If you take out of the equation, Mid-20th Century Modern, the traditional antiques dealer no longer exists or does so as a relic of the past. Counting down the number of surviving dealers from just 20 years ago is a staggering thought. The monumental shift in taste has made the antiques business a one pony show of 20th Century and modern. Dealers in classical French, English, 17th, 18th, and 19th Century decorative arts might never appear again.
Never is a strong term, but the role of a dealer must evolve into being more of a merchant than a curator. No one ever accused Sotheby’s and Christie’s of being curators, but rather as super promoters. If you want to curate, go to a museum; to make money you have to raise the awareness of your business and promote it so it can engage one’s visual and intellectual attention. You don’t do that by building walls of intimidation (go to a “fancy” antiques show), price deception (auction with secret reserves or dealers not showing a price tag), and difficulty in finding and shipping the item. We are not talking about buying TV’s, but these are major obstacles to connect with the potentially massive public domain.

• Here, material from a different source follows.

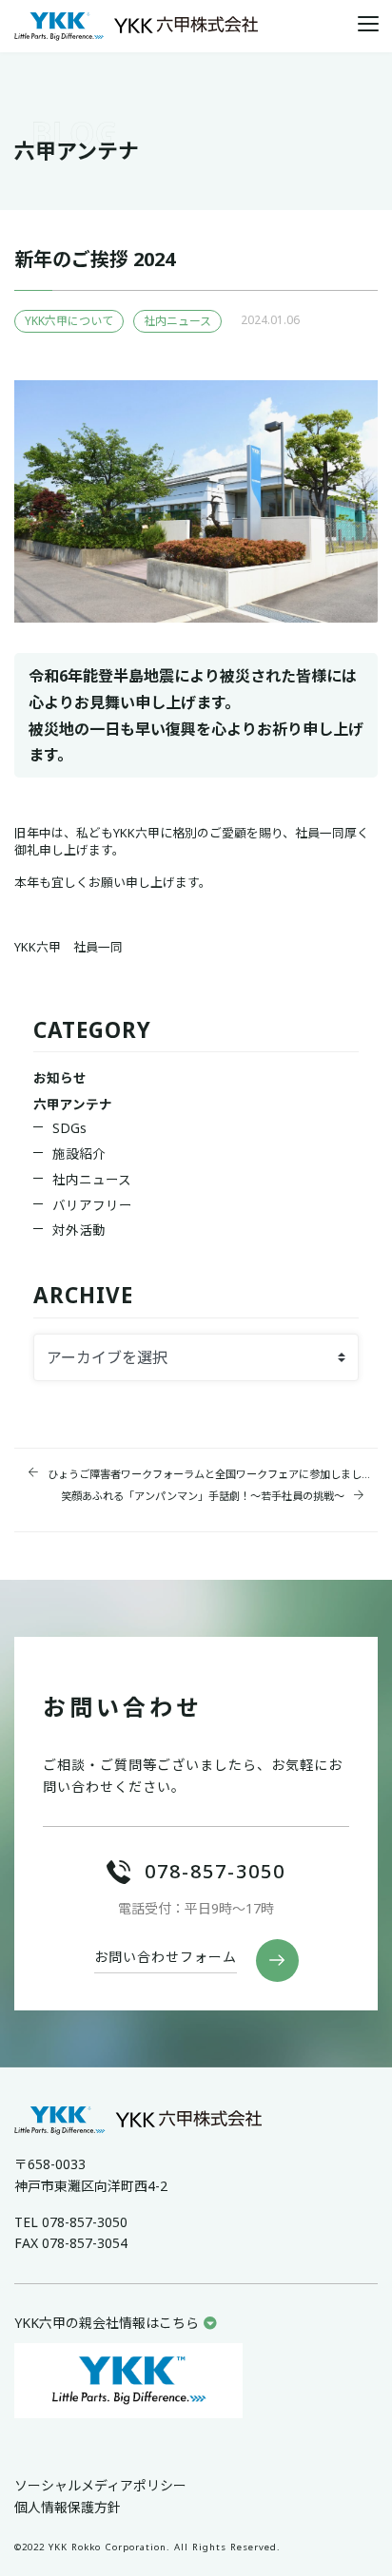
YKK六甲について (69, 321)
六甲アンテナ (72, 1104)
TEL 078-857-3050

These issues of making it difficult to embrace the public will not be ameliorated by any dealer run organization, as has been the case for the last 35 years (since the British dealers blinked at the imposition of the buyer’s premium at auctions). Dealers as a group sounds more like an oxymoron for inaction. It can only come from some sort of dealer consolidation, where many can be spoken for by one dealer, both in policy and operation. Perhaps that is an evolutionary thought for my industry, but how else will it ultimately survive?
For the last several months, I have heard from so many dealers that having a physical storefront is not particularly relished any more. An incredible number of venerable and well stocked firms have made the decision not to renew a lease or are looking for an exit from the business. And this is on top of an industry that has contracted significantly in the last 10 years. Adding fire to the situation, The New York Times noted in an article on affluence that every major category of wealth spending rose considerably, but furniture fell 16%, yes 16%.
But somehow, I think Newel will survive this present state of the industry like it has always survived; it will go on with what it does best but with a vision of doing it even better. For years we have been busting out of our building and it has been a major constraint on our growth. Walk-ins can be great (and scarce) but a presence on the Internet is worth that price.
Later this year, we are planning to move our business to a new destination; the third in our history, Long Island City. Yes, it is across the river from where we are now, but it is closer than you think and will make Newel bigger and better. We’re going, going, gone; across the river into an exciting new channel of our future.